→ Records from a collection

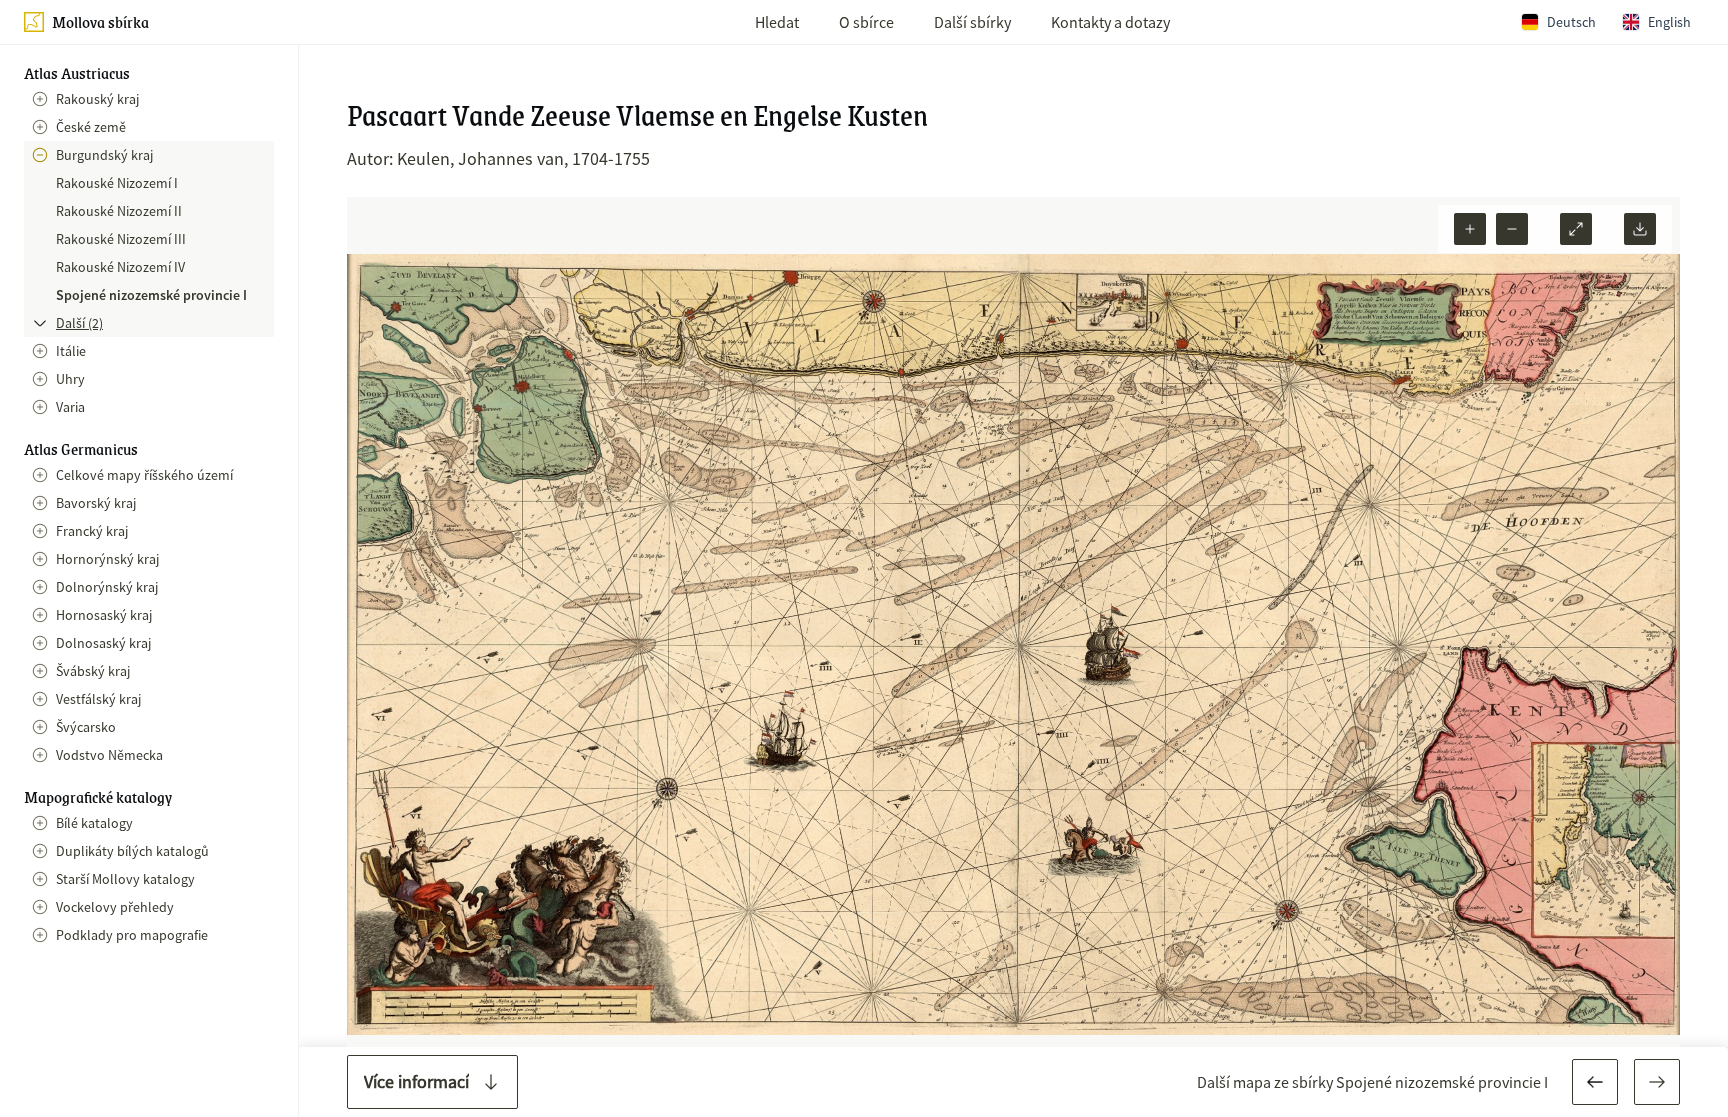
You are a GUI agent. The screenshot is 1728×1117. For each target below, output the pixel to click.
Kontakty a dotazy (1110, 22)
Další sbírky (972, 22)
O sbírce (866, 22)
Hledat (777, 22)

→ WHAT YOU NEED TO DO
All of the records must come back exactly as they stand, minus every picture.

→ RESPONSE BELOW
You are a GUI agent. The screenshot is 1728×1117. For each target below, output the pixel to click.
Kontakty a dotazy (1110, 22)
Další sbírky (972, 22)
O sbírce (866, 22)
Hledat (777, 22)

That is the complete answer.